What is expected — Extract verbatim every line from the one containing "Given: Show the TERMINAL tab" to the final line of the records below, inclusive, and exclude all pictures.

Available data —
◇ ◇ ◇ ◇ ◇ ◇ ◇

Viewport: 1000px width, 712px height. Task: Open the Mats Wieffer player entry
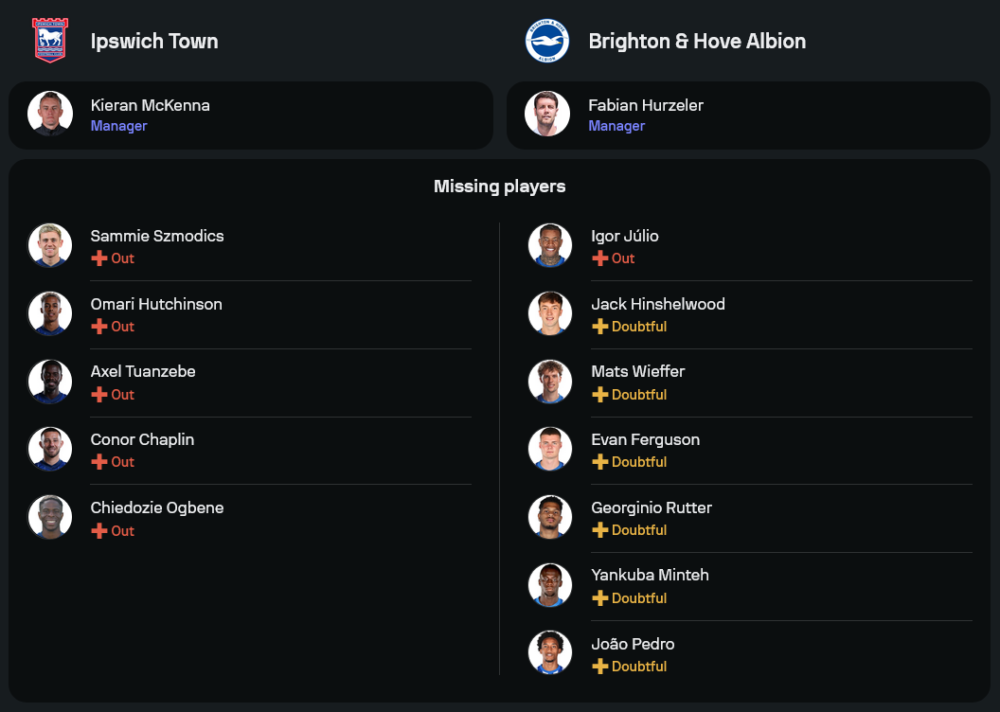[x=638, y=371]
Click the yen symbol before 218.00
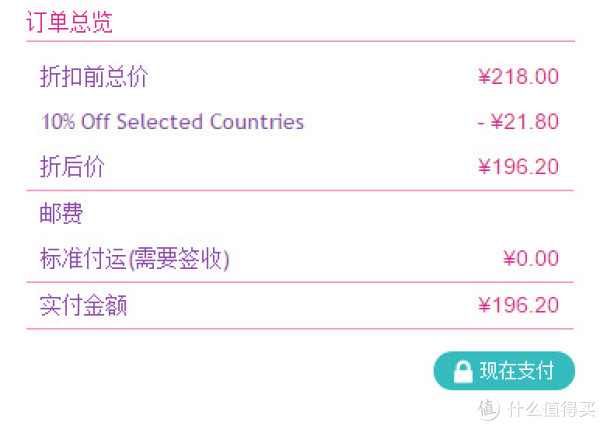 pyautogui.click(x=484, y=77)
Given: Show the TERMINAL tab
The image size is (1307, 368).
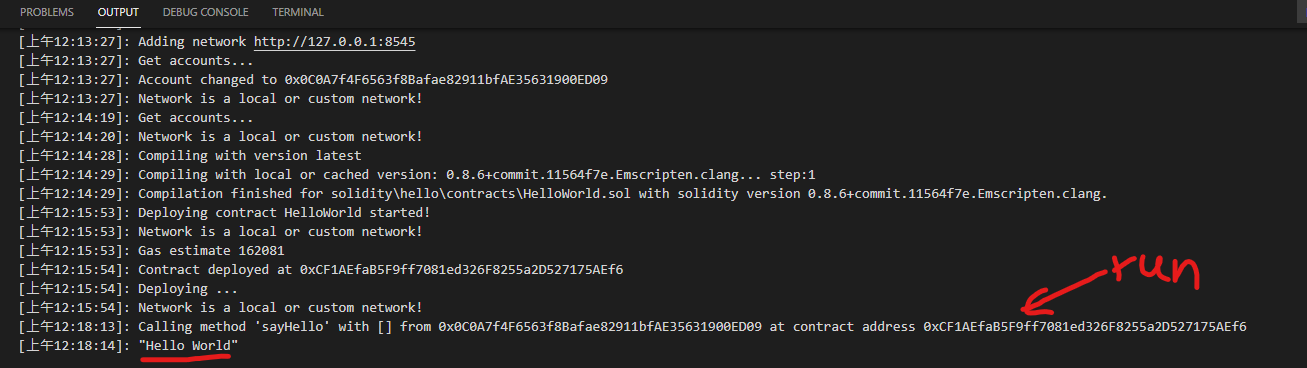Looking at the screenshot, I should 298,13.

◇ ◇ ◇ ◇ ◇ ◇ ◇

Result of this task —
Given: Show the TERMINAL tab
The image size is (1307, 368).
Looking at the screenshot, I should 298,13.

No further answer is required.